Aquí hay al menos cinco posibilidades: puede ser que ella 1) rápidamente cambie de parecer, se deshaga en disculpas y agradezca a quienes le hicieron darse cuenta de su error; 2) se quede con algunas dudas y decida despejarlas entrando a un curso o taller que la lleve por el buen camino y le enseñe la verdad revelada (si googlea “Cómo ser una aliada trans” seguramente encontrará alguno en su localidad); 3) se quede con algunas dudas y decida beber de distintas fuentes para informarse más y seguir reflexionando; 4) tan sólo finja haber escarmentado para quitarse de encima al batallón; 5) persevere en su postura y no se calle.

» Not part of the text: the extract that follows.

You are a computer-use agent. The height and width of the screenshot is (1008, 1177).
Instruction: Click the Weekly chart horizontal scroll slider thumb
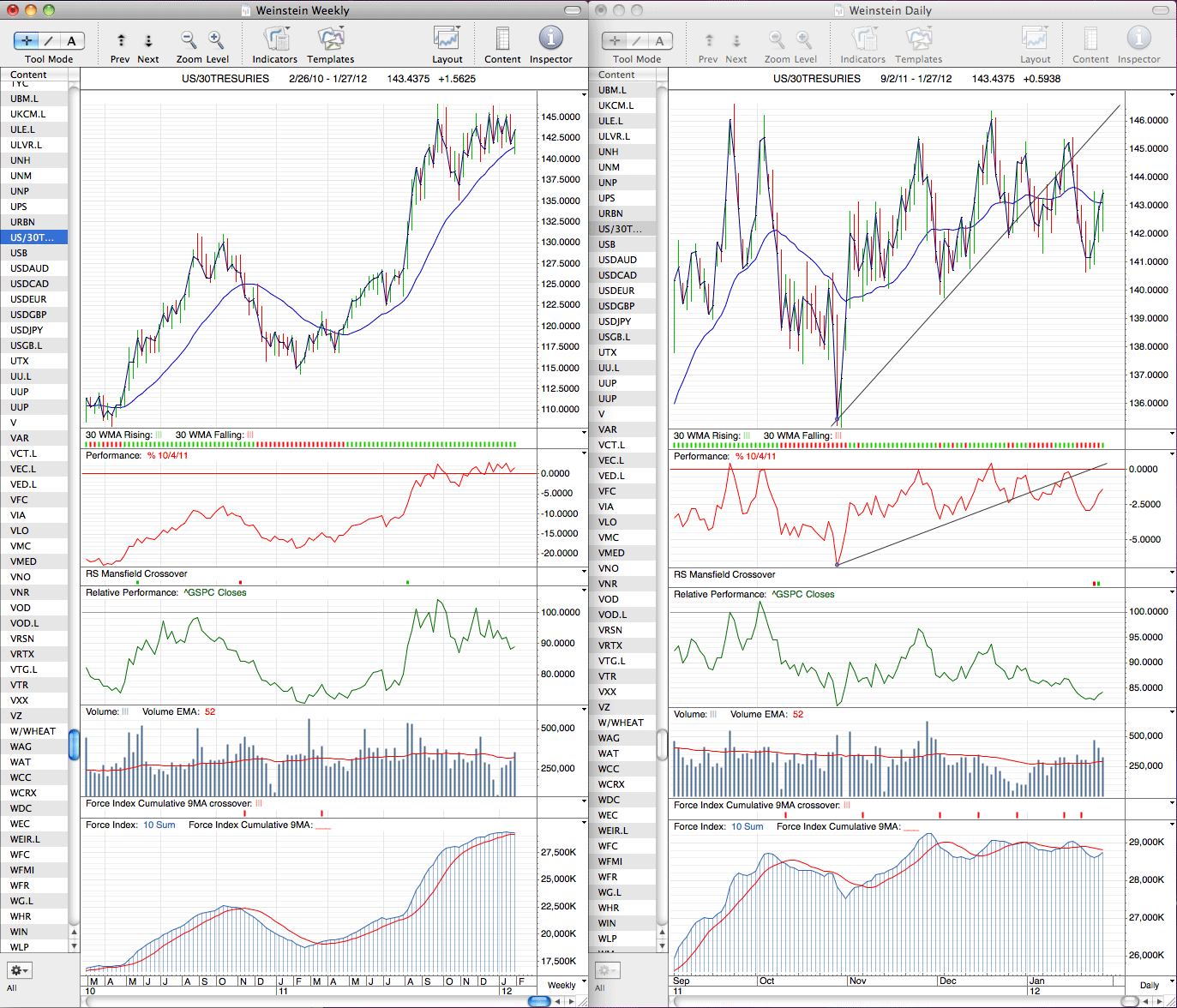(x=539, y=1000)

En el primer caso es probable y en el segundo casi seguro que para expiar sus culpas, y como buena cómplice entre los oprimidos, participe en el tratamiento correctivo de la siguiente incauta; tanto en el tercero como en el cuarto es muy posible que haya aprendido la lección y decida no volver a abordar el tema; en el quinto está garantizado que volverá a caerle encima la policía del pensamiento. Es lo que les pasó a J. K. Rowling y a Chimamanda Ngozie Adichie cuando dijeron, y luego reiteraron, que frente a la afirmación “Las mujeres trans son mujeres” su postura es “No comulgo”.

Sí de por sí todo está hecho para que veamos el mundo con la mirada masculina, en el clima actual, con tantos celosos vigilantes de lo que decimos, la cosa empeora. La acusación de transfobia a las mujeres que reconocen que identidad de género no es más que un nuevo nombre para los viejos estereotipos sexuales es una manera chantajista de obligarlas a abandonar su punto de vista y hacerles olvidar que ellas pueden tener sus propias perspectivas.

Los activistas de la identidad de género están empeñados en que todas las mujeres vean el mundo desde su perspectiva, y cuando alguna no se cuadra responden igual que los esposos violentos. No debe extrañarnos que parte de su modus operandi consista también en fracturar al feminismo: acabar con este movimiento, como quisiera el golpeador, es la única manera de consumar el aislamiento ideológico de las mujeres.

De Dee Graham no se sabe casi nada. Si a la información disponible en Internet nos atenemos, su vida y su paradero son un misterio total. En su momento el libro fue muy bien recibido por las lectoras feministas pero fue objeto de ataques furiosos de otro sector: hombres y mujeres que no lo entendieron y hombres y mujeres que quizá lo entendieron demasiado bien.